Иван не отвечал. Он к чему-то прислушивался.
— Онуфревна!.. Мамка! — вскрикнул он вдруг с испугом. — Кто там ходит в сенях?
— Да твой рыжий пес, Гришка Скуратов, — отвечала старуха, отворяя дверь. — Вишь, как напугал, проклятый!
— Лукьяныч! — обрадовался царь любимцу. — Добро пожаловать, откуда?
— Из тюрьмы, государь, ключи принес!
— Что ж, Лукьяныч, винится Серебряный?
— Да уж повинится, у меня не откашляется! Возьми; ключи-то. — Малюта положил ключи под подушку и покосился$7
— Ключи! — проворчала старуха. — Уж припекут тебя на том свете раскаленными ключами, сатана ты, этакой! Будешь, Гришка, лизать сковороды горячие, проклятый, в смоле кипеть, помяни мое слово!
Малюта отшатнулся от грозящей старухи с поднятой клюкой.
Но Иоанн ободрил любимца.
— Не слушай ее, Лукьяныч, — сказал он. — Это все бабьи толки. А ты ступай себе, старая дура, оставь нас!
— Старая дура? — глаза Онуфревны засверкали. — Я старая дура? Вспомянете вы меня на том свете! Все твои поплечники, Ваня, все примут мзду свою, еще в этой жизни!.. И Грязной, и Басманов, и Вяземский — каждому воздастся по делам его! А этот, — она ткнула клюкою в Малюту, — этот не примет мзды своей. По его делам нет и муки на земле! Его мука на дне адовом, там ему и место готово! И тебе есть там место, Ваня… Великое, теплое место!
Иоанн был бледен. Малюта не говорил ни слова. Через раскрытое окно с подворья донеслось веселое пение.
— Что там за человеки убогие? — подойдя к окну, спросил царь.

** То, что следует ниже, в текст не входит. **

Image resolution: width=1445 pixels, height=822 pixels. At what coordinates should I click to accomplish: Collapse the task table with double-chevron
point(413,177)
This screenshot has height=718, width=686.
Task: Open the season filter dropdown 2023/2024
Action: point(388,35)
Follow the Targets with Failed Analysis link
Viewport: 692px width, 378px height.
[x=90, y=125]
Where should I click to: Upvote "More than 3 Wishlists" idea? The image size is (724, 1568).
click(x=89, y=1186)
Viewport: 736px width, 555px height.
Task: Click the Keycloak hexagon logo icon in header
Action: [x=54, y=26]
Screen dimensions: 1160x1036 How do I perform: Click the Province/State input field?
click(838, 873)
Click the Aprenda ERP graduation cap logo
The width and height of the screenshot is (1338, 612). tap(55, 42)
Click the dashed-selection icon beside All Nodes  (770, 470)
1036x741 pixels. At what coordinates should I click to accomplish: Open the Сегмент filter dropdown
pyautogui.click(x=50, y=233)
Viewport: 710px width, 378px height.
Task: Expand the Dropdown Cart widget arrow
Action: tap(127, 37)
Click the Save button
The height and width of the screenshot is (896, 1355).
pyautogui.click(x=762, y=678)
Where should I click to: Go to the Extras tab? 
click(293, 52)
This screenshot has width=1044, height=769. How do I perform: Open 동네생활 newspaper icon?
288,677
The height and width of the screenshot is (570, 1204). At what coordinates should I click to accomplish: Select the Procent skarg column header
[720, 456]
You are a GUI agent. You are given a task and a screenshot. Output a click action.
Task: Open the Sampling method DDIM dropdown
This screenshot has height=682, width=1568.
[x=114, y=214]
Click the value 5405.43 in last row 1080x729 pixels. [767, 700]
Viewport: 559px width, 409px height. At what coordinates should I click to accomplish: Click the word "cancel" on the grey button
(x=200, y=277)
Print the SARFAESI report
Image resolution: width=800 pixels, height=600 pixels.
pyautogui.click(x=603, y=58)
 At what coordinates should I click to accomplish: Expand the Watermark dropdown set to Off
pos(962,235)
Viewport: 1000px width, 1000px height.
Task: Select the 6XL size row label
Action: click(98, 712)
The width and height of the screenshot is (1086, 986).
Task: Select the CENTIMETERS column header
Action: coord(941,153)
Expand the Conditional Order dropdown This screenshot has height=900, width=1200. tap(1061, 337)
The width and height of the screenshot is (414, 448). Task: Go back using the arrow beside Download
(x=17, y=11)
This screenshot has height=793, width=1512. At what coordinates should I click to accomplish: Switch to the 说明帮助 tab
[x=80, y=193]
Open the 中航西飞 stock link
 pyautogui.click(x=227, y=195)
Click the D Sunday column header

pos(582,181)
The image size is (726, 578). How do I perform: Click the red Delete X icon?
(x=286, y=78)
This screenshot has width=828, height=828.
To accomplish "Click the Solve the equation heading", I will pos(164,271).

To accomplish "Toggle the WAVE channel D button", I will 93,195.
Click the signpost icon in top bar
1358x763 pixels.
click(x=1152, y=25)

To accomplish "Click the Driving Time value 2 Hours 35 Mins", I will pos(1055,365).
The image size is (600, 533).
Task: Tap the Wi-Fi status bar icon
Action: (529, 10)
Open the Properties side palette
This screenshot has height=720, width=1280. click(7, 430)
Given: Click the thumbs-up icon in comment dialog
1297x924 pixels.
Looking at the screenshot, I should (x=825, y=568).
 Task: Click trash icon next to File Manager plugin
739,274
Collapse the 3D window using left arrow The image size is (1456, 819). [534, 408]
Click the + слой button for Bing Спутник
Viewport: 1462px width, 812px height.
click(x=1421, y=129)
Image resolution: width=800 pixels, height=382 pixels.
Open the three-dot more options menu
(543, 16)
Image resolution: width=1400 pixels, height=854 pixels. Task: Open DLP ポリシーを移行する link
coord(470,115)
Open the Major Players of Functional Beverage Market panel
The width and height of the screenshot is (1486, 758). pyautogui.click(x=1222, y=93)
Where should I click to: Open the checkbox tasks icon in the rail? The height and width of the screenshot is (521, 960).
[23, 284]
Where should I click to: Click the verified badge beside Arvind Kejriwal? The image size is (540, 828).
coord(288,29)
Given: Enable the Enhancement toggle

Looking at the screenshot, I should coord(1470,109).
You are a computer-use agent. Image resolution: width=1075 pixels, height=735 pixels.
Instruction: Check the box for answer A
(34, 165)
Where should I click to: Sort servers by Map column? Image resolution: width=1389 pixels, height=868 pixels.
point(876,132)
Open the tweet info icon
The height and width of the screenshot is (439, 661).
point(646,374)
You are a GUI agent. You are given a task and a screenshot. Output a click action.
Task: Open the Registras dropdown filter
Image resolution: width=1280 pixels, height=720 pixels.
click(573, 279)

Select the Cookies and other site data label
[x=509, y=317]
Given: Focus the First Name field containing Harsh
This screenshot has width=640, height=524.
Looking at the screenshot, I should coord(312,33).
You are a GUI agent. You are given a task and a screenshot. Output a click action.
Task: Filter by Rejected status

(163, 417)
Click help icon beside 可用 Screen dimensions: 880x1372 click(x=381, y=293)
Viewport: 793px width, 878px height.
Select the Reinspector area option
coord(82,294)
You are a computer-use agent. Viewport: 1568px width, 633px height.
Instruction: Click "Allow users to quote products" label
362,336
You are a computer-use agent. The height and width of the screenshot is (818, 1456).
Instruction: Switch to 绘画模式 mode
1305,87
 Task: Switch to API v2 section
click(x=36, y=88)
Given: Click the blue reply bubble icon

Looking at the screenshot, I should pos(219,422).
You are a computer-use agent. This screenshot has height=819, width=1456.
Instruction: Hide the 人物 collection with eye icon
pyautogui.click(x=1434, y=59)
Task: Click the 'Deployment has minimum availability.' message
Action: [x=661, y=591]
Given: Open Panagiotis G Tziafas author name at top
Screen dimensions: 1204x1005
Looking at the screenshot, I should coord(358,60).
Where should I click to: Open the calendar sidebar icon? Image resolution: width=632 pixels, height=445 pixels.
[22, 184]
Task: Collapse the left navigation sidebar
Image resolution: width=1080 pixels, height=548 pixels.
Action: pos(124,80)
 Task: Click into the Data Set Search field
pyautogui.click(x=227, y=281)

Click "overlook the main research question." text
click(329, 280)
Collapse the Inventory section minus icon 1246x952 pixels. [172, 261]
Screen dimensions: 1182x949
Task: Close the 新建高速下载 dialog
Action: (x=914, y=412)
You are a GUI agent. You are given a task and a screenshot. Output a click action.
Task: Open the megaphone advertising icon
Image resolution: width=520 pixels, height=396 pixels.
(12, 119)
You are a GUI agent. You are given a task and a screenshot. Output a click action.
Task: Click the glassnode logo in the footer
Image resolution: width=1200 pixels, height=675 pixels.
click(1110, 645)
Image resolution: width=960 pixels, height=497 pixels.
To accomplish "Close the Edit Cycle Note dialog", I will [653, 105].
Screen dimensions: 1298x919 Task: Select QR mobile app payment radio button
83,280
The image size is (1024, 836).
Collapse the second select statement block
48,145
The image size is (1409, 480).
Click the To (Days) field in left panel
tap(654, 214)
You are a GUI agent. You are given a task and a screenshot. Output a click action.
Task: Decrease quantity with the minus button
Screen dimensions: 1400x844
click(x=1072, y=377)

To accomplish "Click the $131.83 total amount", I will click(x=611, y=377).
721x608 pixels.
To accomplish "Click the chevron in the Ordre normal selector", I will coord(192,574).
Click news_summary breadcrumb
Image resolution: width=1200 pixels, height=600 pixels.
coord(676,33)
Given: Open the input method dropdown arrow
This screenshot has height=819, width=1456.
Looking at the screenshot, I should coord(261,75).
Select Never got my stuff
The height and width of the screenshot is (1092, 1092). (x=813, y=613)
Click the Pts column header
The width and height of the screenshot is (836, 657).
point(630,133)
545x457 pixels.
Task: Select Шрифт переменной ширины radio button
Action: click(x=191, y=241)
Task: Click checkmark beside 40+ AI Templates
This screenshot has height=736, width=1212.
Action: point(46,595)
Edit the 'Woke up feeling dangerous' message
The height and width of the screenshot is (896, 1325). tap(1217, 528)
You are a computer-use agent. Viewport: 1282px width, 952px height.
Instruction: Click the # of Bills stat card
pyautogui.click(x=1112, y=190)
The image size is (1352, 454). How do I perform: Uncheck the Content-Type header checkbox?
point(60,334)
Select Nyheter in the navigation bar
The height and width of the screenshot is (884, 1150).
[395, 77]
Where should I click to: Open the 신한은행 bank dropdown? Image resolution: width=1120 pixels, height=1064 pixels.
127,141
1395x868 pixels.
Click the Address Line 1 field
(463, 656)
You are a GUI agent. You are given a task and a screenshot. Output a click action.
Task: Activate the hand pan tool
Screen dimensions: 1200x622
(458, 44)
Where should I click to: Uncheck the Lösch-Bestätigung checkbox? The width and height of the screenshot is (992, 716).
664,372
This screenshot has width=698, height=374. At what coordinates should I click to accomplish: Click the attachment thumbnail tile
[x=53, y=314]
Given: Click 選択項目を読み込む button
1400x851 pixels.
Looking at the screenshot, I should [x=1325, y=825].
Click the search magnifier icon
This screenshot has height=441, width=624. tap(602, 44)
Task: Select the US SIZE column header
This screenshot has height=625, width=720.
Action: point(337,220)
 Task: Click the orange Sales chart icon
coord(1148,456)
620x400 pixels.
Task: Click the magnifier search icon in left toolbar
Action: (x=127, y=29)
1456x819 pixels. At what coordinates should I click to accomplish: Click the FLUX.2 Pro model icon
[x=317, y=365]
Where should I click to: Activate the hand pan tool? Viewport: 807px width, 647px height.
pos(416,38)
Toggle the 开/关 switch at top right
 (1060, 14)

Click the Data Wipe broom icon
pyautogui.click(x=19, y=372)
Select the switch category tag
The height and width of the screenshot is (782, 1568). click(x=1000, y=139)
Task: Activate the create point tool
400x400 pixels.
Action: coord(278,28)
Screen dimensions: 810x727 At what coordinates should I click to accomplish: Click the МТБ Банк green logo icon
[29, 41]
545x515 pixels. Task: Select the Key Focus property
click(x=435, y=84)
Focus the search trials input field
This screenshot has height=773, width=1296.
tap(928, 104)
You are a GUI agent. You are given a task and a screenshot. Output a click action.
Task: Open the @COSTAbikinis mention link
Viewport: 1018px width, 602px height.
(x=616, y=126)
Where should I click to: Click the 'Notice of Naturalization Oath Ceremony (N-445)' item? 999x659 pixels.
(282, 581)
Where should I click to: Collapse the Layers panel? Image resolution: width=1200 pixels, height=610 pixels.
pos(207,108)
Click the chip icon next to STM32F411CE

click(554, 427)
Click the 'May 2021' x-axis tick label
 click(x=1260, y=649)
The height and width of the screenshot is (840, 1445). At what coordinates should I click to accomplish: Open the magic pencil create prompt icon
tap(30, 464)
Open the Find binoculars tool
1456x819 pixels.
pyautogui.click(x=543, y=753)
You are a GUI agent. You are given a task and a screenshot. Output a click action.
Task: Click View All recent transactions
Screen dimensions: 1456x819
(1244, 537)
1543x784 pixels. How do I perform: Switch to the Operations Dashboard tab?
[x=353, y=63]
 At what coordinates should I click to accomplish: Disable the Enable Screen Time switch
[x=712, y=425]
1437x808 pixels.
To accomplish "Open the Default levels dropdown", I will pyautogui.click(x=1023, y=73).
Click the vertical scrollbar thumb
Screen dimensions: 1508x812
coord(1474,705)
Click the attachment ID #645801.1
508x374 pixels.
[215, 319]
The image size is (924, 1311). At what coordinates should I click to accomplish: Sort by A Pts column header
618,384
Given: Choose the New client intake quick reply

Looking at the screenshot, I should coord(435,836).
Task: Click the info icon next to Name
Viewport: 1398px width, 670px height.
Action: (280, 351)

— Слепые, — ответил Малюта. — Народ потешают.
— Сказочники, что ли?
Перед крыльцом царского терема двое слепых развлекали собравшийся вокруг народ. Их рыжий вожатый бренчал на балалайке.
— …Мы люди веселые, исходили деревни и села.
Пришли из Мурома в слободу, бить баклуши,
Добрых людей тешить, кого на лошадь подсадить,
Кого спешить.
Старик хотел было сплясать, но ноги у него запутались. Он схватил за руку молодого, и они оба свалились наземь.
— Дурень! — закричал один опричник. — Аль не видишь ничего перед собой!
— Сам ты дурень! — отвечал старик, выкатив на опричника белки свои, — Где мне видеть, коли глаз нетути. А у тебя без двух четыре, так видишь ты и дале и шире!
— Веселые люди! — хохотали вокруг. — Видно, не здешние.